Psychosis; this particular topic can range from the delirium of dementia to a psychotic break with violent tendencies.  The caregiver must recognize that the patient needs to be protected not only from harming him/herself but harming others both intentionally and unintentionally.  Many prehospital systems across the US are now employing sedation protocols for people that are wildly psychotic.  The norm clinically for years has been to chemically restrain enough to examine and refer.  It is this standard of care that is the best tact to take when you recognize there is a potential for patient self harm.  It never hurts to remind the caregiver to manage the airway after sedation and to do a detailed physical exam for injuries.

Stroke; clearly there is a great deal to know here, however considering the clues that will lead the caregiver to a diagnosis there are very few things that will need to be examined before a decision of care is made. The AMS patient for the most part is assumed to have any one of these nine letter associations but CVA/TIA is always at the top of the list.  I firmly believe this to be the case that is why it is the last item we typically rule out.  All other examinations lead here in my opinion.  If the patient is at all lucid in their AMS we can get them to participate in the three-step prehospital stroke exam.  The exam as we all know looks for facial drooping, word slurring and arm drift.  If your AMS patient can participate in this exam and fails part of it then CVA/TIA is a likely field diagnosis.  Keep in mind that many other things on this list can mimic this field diagnosis as well and a complete physical examination with the use of all of your monitoring and testing devices is essential to accurate field diagnosis and care prior to delivery to the definitive setting.

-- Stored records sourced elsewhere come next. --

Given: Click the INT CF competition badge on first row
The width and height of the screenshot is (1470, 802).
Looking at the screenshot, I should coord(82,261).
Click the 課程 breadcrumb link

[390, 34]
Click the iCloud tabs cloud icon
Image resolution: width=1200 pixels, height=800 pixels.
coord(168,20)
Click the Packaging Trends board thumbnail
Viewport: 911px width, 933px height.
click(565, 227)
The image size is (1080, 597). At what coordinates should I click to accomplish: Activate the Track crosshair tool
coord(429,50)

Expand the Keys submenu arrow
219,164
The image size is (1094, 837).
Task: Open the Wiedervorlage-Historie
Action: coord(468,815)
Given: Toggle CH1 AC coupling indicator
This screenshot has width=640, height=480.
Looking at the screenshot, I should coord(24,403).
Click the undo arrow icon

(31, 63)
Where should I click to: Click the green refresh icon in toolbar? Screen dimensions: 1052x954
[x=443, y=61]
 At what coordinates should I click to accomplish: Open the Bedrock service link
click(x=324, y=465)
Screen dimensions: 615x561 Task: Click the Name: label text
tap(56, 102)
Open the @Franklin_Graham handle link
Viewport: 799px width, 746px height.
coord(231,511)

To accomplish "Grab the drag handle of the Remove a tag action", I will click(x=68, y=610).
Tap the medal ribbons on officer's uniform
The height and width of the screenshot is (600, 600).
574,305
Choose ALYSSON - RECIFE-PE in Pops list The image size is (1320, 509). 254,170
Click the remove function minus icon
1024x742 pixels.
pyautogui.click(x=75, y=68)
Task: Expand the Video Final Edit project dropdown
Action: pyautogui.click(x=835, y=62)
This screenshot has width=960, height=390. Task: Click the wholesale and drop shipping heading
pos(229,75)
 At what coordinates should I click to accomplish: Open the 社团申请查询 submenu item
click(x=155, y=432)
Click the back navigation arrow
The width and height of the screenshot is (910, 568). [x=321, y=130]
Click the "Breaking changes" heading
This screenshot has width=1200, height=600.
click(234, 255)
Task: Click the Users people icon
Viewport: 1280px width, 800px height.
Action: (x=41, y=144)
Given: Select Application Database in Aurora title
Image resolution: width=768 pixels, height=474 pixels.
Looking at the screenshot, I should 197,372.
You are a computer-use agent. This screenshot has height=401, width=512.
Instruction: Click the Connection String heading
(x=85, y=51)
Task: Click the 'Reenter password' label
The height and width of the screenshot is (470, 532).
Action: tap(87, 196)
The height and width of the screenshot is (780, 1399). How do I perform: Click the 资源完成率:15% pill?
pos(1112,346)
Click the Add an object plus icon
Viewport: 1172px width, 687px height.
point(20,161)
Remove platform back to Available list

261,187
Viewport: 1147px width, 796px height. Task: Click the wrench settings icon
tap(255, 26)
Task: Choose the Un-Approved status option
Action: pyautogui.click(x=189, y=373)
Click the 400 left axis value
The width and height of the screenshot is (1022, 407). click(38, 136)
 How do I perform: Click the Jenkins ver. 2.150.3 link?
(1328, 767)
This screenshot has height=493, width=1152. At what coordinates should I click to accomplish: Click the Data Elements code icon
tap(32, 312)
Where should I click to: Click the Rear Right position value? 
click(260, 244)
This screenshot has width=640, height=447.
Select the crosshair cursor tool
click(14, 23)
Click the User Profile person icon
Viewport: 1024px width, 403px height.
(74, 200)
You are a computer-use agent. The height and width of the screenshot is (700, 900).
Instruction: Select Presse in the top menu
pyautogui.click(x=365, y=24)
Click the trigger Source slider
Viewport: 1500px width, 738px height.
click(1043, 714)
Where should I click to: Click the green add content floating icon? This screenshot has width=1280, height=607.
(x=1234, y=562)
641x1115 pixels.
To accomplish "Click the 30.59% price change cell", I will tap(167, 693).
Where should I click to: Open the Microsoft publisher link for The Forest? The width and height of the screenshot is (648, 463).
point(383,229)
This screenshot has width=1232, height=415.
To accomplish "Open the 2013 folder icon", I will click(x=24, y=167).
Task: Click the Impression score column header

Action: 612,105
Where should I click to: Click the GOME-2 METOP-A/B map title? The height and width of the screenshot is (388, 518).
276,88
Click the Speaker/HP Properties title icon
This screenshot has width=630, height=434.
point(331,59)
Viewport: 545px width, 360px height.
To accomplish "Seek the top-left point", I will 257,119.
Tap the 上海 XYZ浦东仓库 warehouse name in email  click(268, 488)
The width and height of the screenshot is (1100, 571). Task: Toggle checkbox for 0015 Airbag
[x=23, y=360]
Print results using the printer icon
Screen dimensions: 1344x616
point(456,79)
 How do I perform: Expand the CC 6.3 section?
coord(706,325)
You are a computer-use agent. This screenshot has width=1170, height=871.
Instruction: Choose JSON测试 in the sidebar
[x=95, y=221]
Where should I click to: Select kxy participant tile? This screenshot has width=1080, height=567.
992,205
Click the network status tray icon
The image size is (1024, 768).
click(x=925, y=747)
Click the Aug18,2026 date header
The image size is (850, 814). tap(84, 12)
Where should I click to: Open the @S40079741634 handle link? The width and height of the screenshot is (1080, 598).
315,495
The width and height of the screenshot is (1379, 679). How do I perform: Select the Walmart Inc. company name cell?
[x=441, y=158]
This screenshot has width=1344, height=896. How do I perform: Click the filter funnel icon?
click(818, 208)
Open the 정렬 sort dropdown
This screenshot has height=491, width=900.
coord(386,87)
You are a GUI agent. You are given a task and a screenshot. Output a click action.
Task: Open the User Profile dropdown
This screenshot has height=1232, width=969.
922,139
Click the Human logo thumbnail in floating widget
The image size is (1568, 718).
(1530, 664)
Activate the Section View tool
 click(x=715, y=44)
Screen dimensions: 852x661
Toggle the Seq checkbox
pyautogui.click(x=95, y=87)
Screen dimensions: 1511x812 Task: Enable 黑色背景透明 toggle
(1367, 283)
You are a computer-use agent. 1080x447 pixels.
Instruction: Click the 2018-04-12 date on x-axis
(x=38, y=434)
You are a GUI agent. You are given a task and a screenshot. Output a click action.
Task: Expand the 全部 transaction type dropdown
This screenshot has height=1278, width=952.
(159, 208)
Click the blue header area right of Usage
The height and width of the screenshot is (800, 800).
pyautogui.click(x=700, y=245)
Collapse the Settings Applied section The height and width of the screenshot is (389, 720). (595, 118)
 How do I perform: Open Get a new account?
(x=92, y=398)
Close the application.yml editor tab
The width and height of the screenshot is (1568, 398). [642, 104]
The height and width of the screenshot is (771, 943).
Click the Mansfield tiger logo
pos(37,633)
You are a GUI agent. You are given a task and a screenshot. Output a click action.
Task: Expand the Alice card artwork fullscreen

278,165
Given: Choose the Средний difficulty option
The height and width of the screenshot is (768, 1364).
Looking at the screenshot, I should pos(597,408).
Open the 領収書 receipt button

This mnemonic gives the caregiver a solid pattern to follow when dealing with the AMS patient.  Creating that index of suspicion to find the next thing wrong that will lead to the resolution of the AMS event.  The goal with the use of this tool is not so much finding out the answer to what is wrong but helping the patient to begin their recovery from the onset of diagnosis.  Make no mistake one should not stop ruling-out issues until the whole mnemonic is exhausted as it is not uncommon for a patient to fit into more than one category of this short list of potential reasons for AMS.